### Stored items
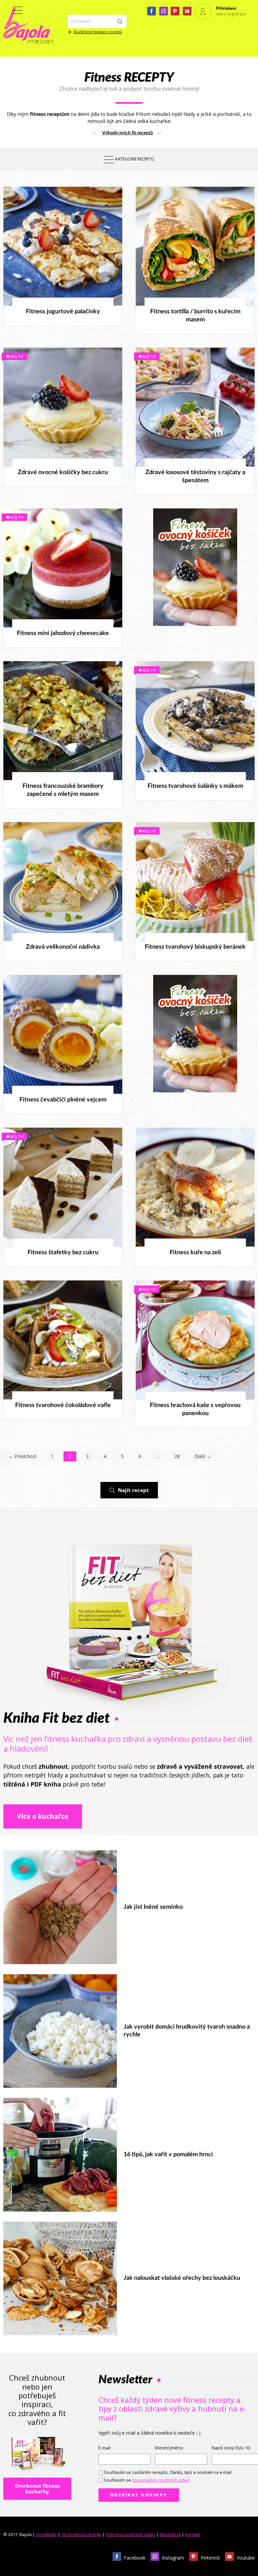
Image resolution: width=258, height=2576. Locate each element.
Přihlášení (226, 8)
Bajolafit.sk (170, 2534)
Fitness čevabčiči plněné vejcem (62, 1100)
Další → (203, 1456)
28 (177, 1456)
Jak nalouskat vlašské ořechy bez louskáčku (182, 2278)
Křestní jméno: (169, 2448)
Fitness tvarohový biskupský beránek (195, 947)
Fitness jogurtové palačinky (63, 312)
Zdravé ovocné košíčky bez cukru (63, 472)
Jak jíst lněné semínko (153, 1907)
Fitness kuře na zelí (195, 1253)
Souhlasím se (147, 2480)
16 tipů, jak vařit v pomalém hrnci (168, 2155)
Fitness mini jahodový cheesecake (63, 633)
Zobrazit (59, 246)
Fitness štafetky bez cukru (63, 1253)
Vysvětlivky (46, 2534)
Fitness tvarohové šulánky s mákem (195, 786)
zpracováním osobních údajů (161, 2480)
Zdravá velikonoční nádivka (63, 947)
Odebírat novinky (138, 2495)
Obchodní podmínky (81, 2534)
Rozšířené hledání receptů (98, 31)
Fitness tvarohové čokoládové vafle (63, 1405)
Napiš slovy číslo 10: (231, 2448)
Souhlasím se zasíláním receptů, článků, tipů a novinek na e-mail (167, 2472)
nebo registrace (231, 14)
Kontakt (192, 2534)
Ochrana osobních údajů (130, 2534)
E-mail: (104, 2448)
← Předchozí (22, 1456)
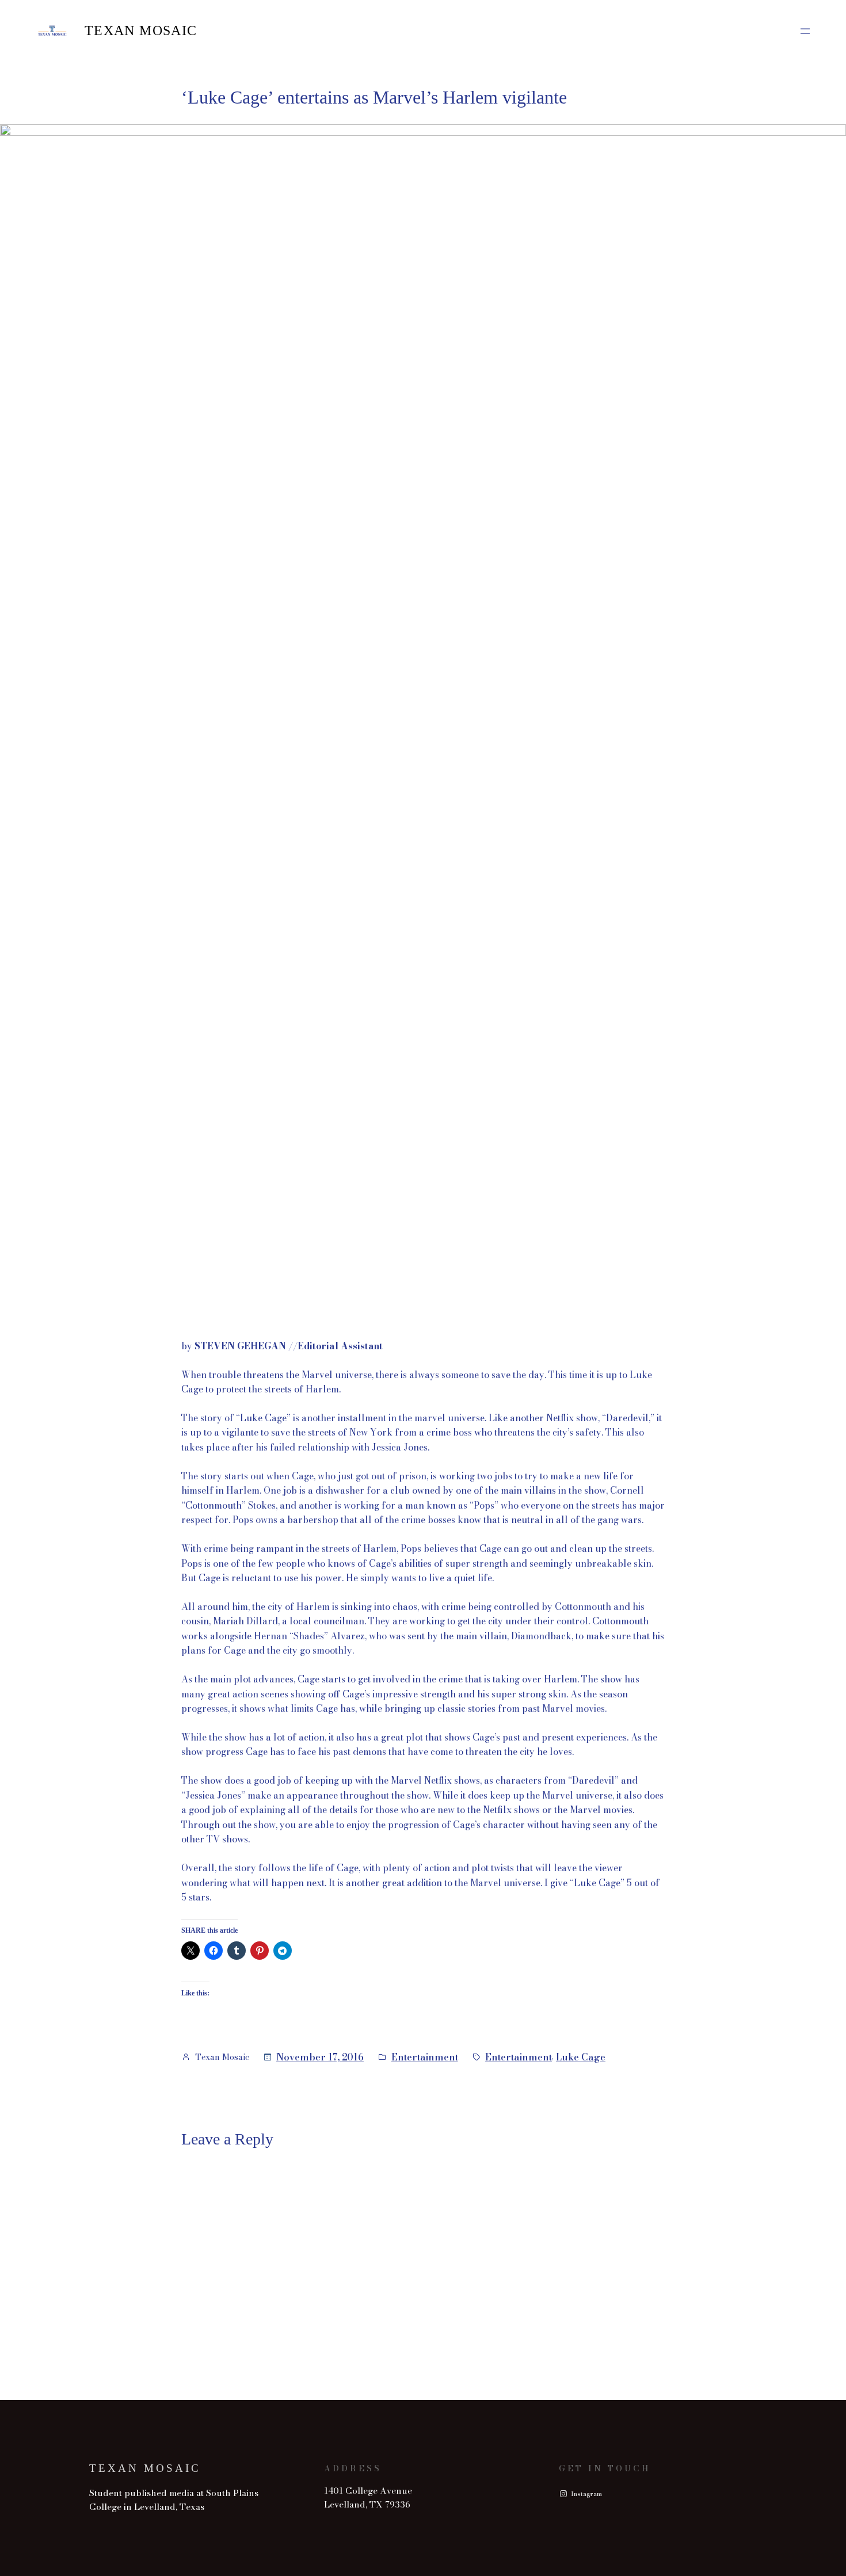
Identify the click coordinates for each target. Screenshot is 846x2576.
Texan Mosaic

### Task objective
Without copying the pictures, transcribe the entries exactly.

### Final answer
Image resolution: width=258, height=2576. Locate each element.
Přihlášení (226, 8)
Bajolafit.sk (170, 2534)
Fitness čevabčiči plněné vejcem (62, 1100)
Další → (203, 1456)
28 (177, 1456)
Jak nalouskat vlašské ořechy bez louskáčku (182, 2278)
Křestní jméno: (169, 2448)
Fitness tvarohový biskupský beránek (195, 947)
Fitness jogurtové palačinky (63, 312)
Zdravé ovocné košíčky bez cukru (63, 472)
Jak jíst lněné semínko (153, 1907)
Fitness kuře na zelí (195, 1253)
Souhlasím se (147, 2480)
16 tipů, jak vařit v pomalém hrnci (168, 2155)
Fitness mini jahodový cheesecake (63, 633)
Zobrazit (59, 246)
Fitness štafetky bez cukru (63, 1253)
Vysvětlivky (46, 2534)
Fitness tvarohové šulánky s mákem (195, 786)
zpracováním osobních údajů (161, 2480)
Zdravá velikonoční nádivka (63, 947)
Odebírat novinky (138, 2495)
Obchodní podmínky (81, 2534)
Rozšířené hledání receptů (98, 31)
Fitness tvarohové čokoládové vafle (63, 1405)
Napiš slovy číslo 10: (231, 2448)
Souhlasím se zasíláním receptů, článků, tipů a novinek na e-mail (167, 2472)
nebo registrace (231, 14)
Kontakt (192, 2534)
Ochrana osobních údajů (130, 2534)
E-mail: (104, 2448)
← Předchozí (22, 1456)
Identify the click coordinates for each target. Screenshot is 846x2576.
Texan Mosaic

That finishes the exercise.